__Given text__.
------------------------------------------------

After their wanderings the Greeks landed and settled in various countries, some in Libya, some in Italy, others in Sicily, and some in the islands near Iberia, others on the banks of the Sangarius river; and some settled also in Cyprus. And of those that were shipwrecked at Caphereus, some drifted one way and some another.[*](The wanderings described in the remainder of this paragraph, except those of Agapenor, are resumed and told somewhat more fully in the following three paragraphs (15a, 15b, 15c), which do not occur in our text of the Epitome, but are conjecturally restored to it from the Scholiast on Lycophron of Tzetzes, who probably had before him the full text of Apollodorus, and not merely the Epitome.) Guneus went to Libya; Antiphus, son of Thessalus, went to the Pelasgians, and, having taken possession of the country, called it Thessaly. Philoctetes went to the

259
Campanians in Italy; Phidippus with the Coans settled in Andros, Agapenor in Cyprus,[*](Compare Paus. 8.5.2, who says that, driven by the storm to Cyprus, Agapenor founded Paphos and built the sanctuary of Aphrodite at Old Paphos. Compare Aristot. Peplos 30(16), in Bergk's Poetae Lyrici Graeci, ii.654.) and others elsewhere.

------------------------------------------------

__Recorded data__.
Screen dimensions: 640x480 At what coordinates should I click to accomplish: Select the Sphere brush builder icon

------------------------------------------------

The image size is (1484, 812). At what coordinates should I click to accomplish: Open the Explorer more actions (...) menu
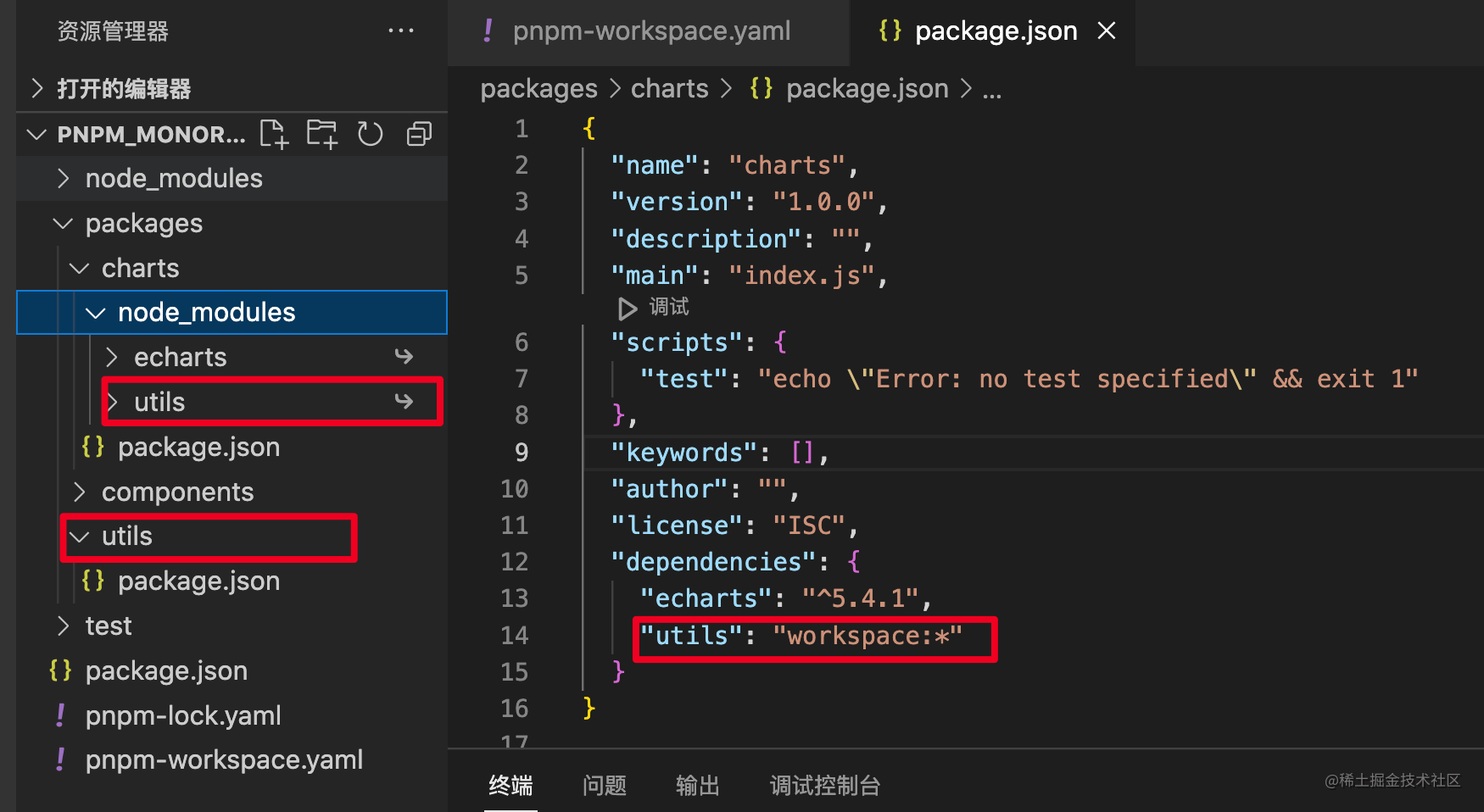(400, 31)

------------------------------------------------

__Directions__.
[1] Decide whether each statement agrees with the passage on the Greeks' wanderings, answering yes or no and quoting the words of the passage that settle it: (a) Guneus went to Libya. (b) Antiphus named the country he took Pelasgia. (c) Phidippus and the Coans settled in Cyprus.
[2] Write the next part of the passage on the Greeks' wanderings, beginning after its final sentence.
The records have no connection to the text.

__Results by task__.
[1] (a) Yes: "Guneus went to Libya". (b) No: "having taken possession of the country, called it Thessaly". (c) No: "Phidippus with the Coans settled in Andros".

[2]
Apollodorus and the rest[*](This paragraph is quoted from Tzetzes, Scholiast on Lycophron 902.) say as follows. Guneus left his own ships, and having come to the Cinyps river in Libya he dwelt there.[*](According to another account, Guneus was drowned at sea. See Aristot. Peplos 32(37), in Bergk's Poetae Lyrici Graeci, ii.654.) But Meges and Prothous, with many others, were cast away at Caphereus in Euboea [*](Epitaphs on these two drowned men are ascribed to Aristot. Peplos 25(19) and 28(38). See Bergk's Poetae Lyrici Graeci, ii.653, 654. Meges was leader of the Dulichians, and Prothous was leader of the Magnesians. See Apollod. E.3.12 and Apollod. E.14.)... and when Prothous was shipwrecked at Caphereus, the Magnesians with him drifted to Crete and settled there.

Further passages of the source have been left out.